Fenprof reclama vontade política para garantir universalidade da Educação Pré-escolar

«Existem recursos físicos, materiais e humanos suficientes» para concretizar a universalidade da oferta de Educação Pré-Escolar para as crianças de três e quatro anos, desde que «haja vontade política para avançar», reafirmou a Federação Nacional de Professores, insistindo numa reunião com o Ministério da Educação, pedido a que os responsáveis da tutela responderam com silêncio.

A Fenprof declarou que não desiste de realizar essa reunião, para «discutir e avaliar com o ME a forma de concretizar a universalidade», e adiantou que as suas propostas assentam num levantamento que realizou a nível nacional e em reuniões com direcções de agrupamentos de escolas e com autarquias locais. Os dados recolhidos «vêm demonstrando, de forma clara, que é possível alargar a rede pública para dar a resposta necessária às crianças de três e quatro anos e às respectivas famílias, sem que para isso o ME (Governo) necessite de despender grandes verbas».

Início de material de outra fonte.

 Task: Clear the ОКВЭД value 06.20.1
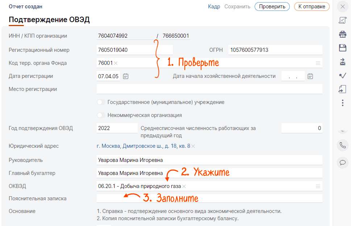(x=184, y=186)
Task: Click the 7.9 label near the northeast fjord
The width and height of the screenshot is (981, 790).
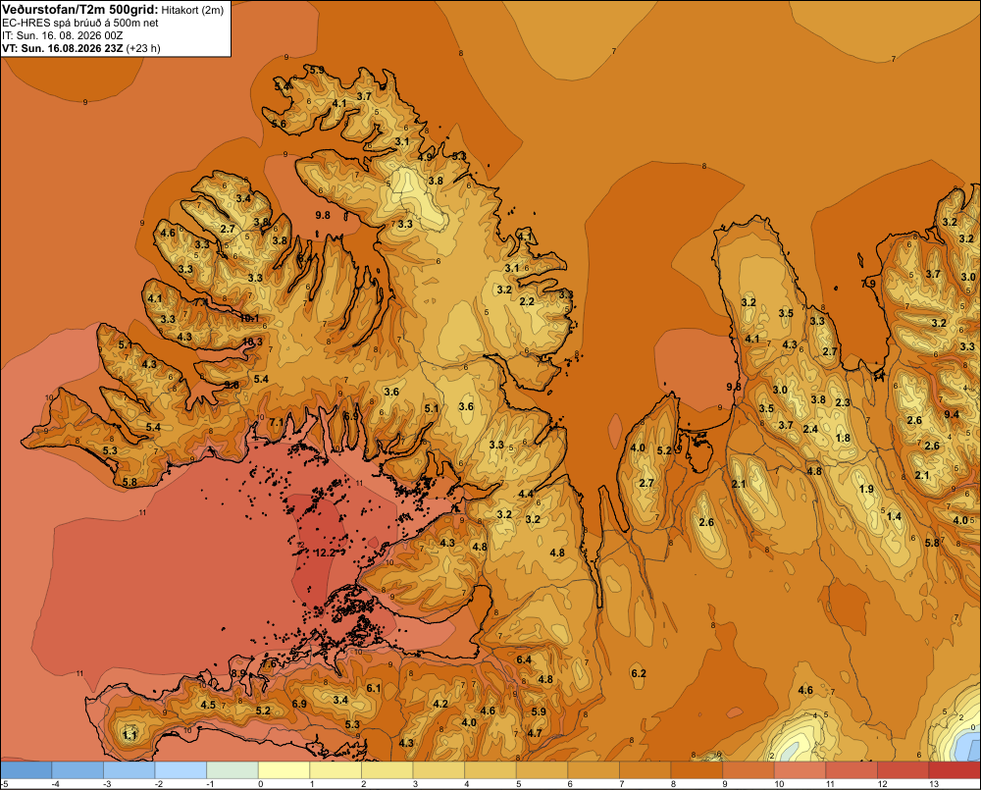Action: pyautogui.click(x=868, y=284)
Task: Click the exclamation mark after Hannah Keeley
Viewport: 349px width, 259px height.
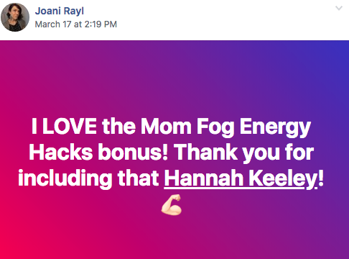Action: [321, 178]

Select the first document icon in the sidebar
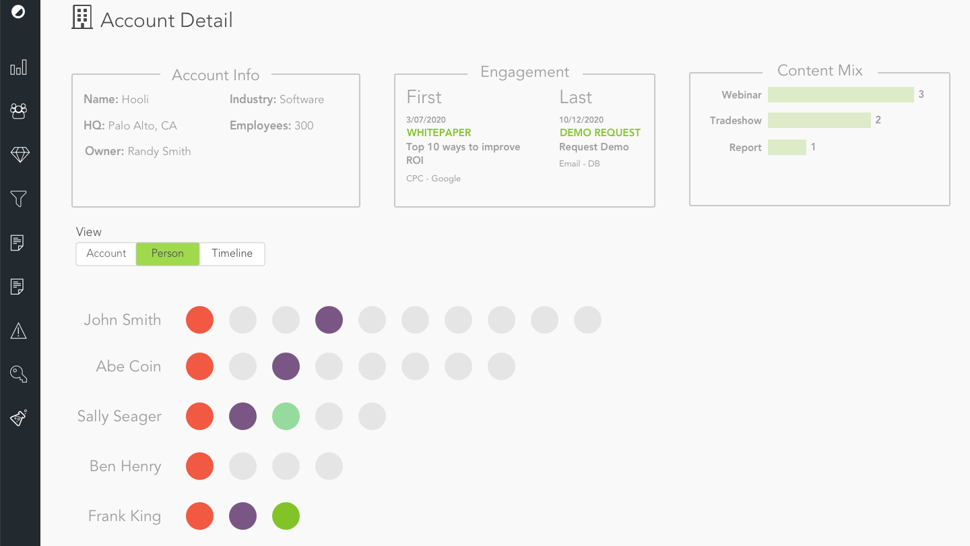[x=20, y=243]
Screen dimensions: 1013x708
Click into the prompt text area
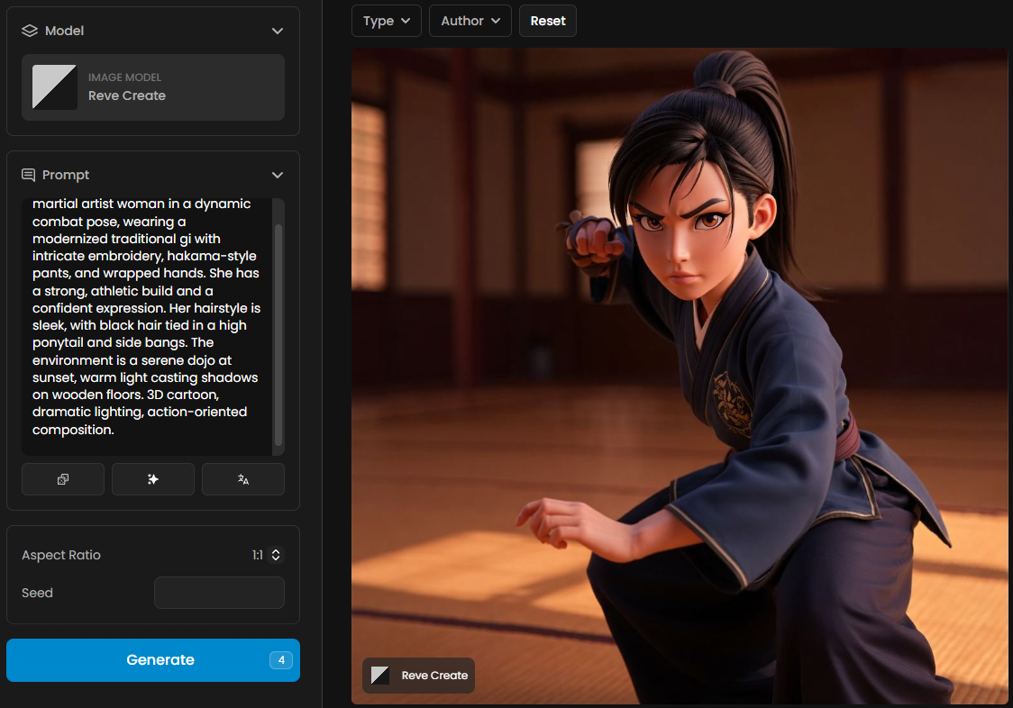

Para a federação, são «justificadas e legítimas as reclamações e as denúncias vindas a público, nomeadamente com recurso ao Portal da Queixa, em que muitas famílias acusam o Ministério da Educação pela falta de vagas nos jardins-de-infância da rede pública».

«É mais do que altura de o Governo e, em particular, o ME fazerem o que lhes compete, isto é, investirem de forma clara no alargamento da rede pública de jardins-de-infância, criando condições para que, já no próximo ano lectivo, mais crianças de 3 e 4 anos possam frequentar a Educação pré-escolar», protesta a Fenprof, reclamando que deixe de ser gasto «dinheiro público na rede privada e na dita solidária, demitindo-se o Estado do cumprimento cabal da sua obrigação: garantir, a todos, o direito de acesso à rede pública de estabelecimentos de Educação Pré-Escolar, contribuindo, dessa forma, para uma efectiva igualdade de oportunidades».